OpenTelemetry best practices: A user's guide to getting started with OpenTelemetry

• 18 Dec, 2023 • 11 min

If you’ve landed on this blog, you’re likely either considering starting your OpenTelemetry journey or you are well on your way. As OpenTelemetry adoption has grown, not only within the observability community but also internally at Grafana Labs and among our users, we frequently get requests around how to best implement an OpenTelemetry strategy.

Grafana Labs is fully committed to OpenTelemetry, building compatibility into our open source projects and our products while also remaining actively involved in the OTel community. In the past year, our two main areas of focus in OpenTelemetry have been interoperability with Prometheus and instrumentation SDKs. We’ve also contributed support for Prometheus native histograms in the OTel Collector.
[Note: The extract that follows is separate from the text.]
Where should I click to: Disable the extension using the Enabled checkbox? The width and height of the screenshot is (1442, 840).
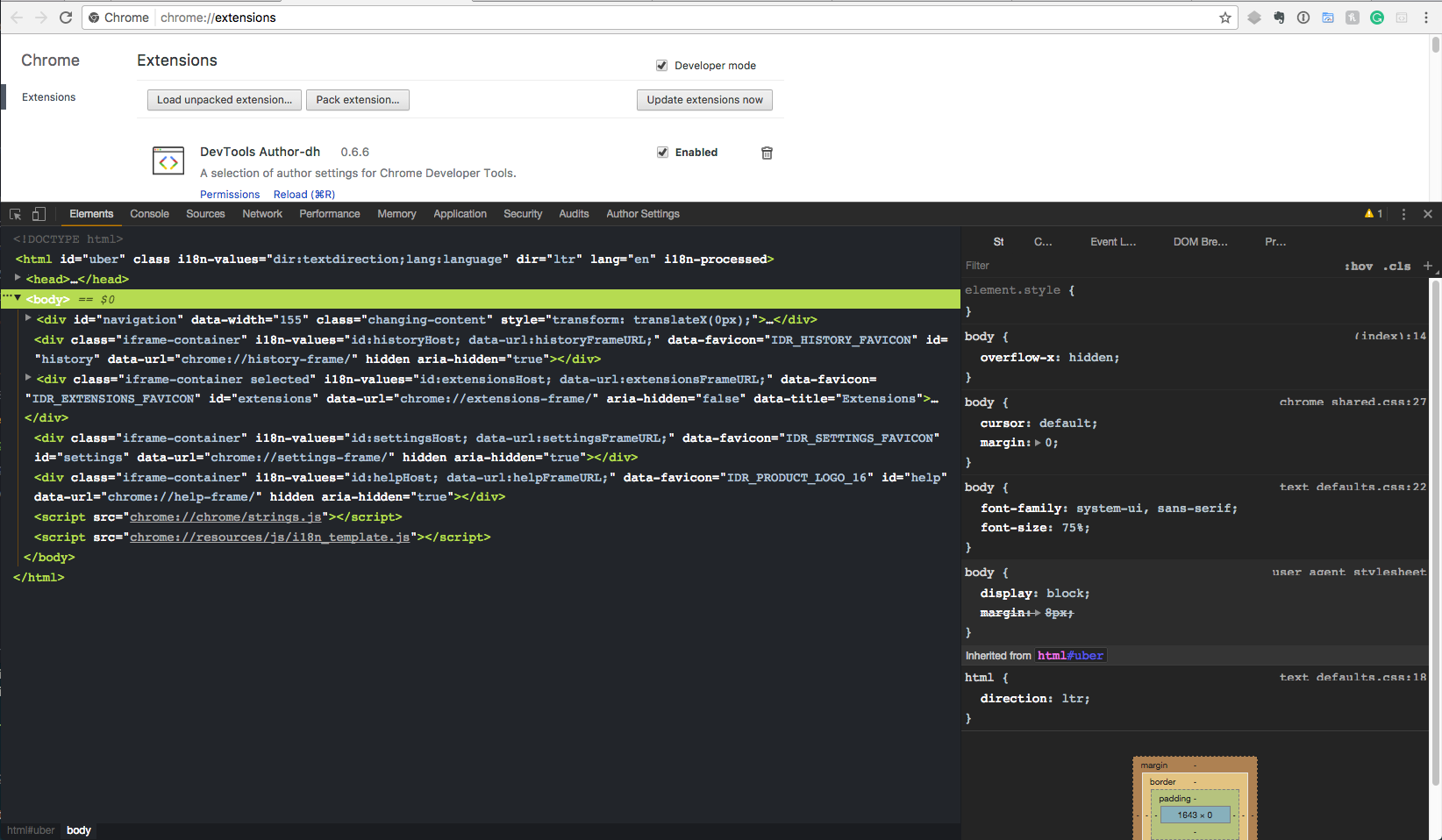click(x=663, y=153)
Below is a compilation of OpenTelemetry best practices based on commonly asked questions, frequent topics of discussion, and our own experiences. We hope you will find some helpful tips and tricks to keep in mind throughout your implementation.

OpenTelemetry instrumentation

TL;DR: Use auto-instrumentation to get started.
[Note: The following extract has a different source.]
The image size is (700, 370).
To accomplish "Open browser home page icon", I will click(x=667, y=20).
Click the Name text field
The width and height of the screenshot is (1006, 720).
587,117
Auto-instrumentation is designed to encompass a wide variety of use cases, so it won’t always provide specialized information (for example, any proprietary IP or business code you have implemented). If in doubt, start with auto-instrumentation and if you are missing something, then look at adding in manual instrumentation where detail may be lacking and to take away what you do not need.
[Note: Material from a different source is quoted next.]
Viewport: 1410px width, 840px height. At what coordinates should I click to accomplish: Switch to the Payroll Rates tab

You can learn more about Grafana auto-instrumentation for .NET and Grafana auto-instrumentation for Java.

Initialize OpenTelemetry first

TL;DR: Make sure you actually collect everything you want.

You should always initialize OpenTelemetry and any variables defined in the front of your application before using any libraries that should be instrumented. Otherwise you won’t be able to find the spans you need.

In the case of auto-instrumentation, this means adding the relevant OpenTelemetry frameworks to your code (for example, in Java this consists of including the OpenTelemetry JAR file alongside your application).

In cases where you’re manually instrumenting, this consists of importing the OpenTelemetry SDK libraries into your code.

Tip: Speaking of manual instrumentation—don’t forget to end your spans! A span should always have a start and an end.

OpenTelemetry attribute generation

TL;DR: Ensure that your data is consistent and meaningful.

In general, you should only include attributes that are relevant to the operation that the span represents. For example, if you are tracing an HTTP request, you might include attributes such as the request method, the URL, and the response status code.

If you are unsure whether or not to include an attribute, it is always better to err on the side of caution and leave it out. You can always add more attributes later if you need them!

Dos and don’ts for OpenTelemetry attributes

Do not put metrics or logs as attributes in your spans. Let each telemetry type do the job its best at.
Do not use redundant attributes. There is no need to have five different attributes that all specify the service name. This will just cause confusion for the end users and add bytes to your span size.
Do consider service flow and what is happening in the context of the current span only when considering what attributes to add.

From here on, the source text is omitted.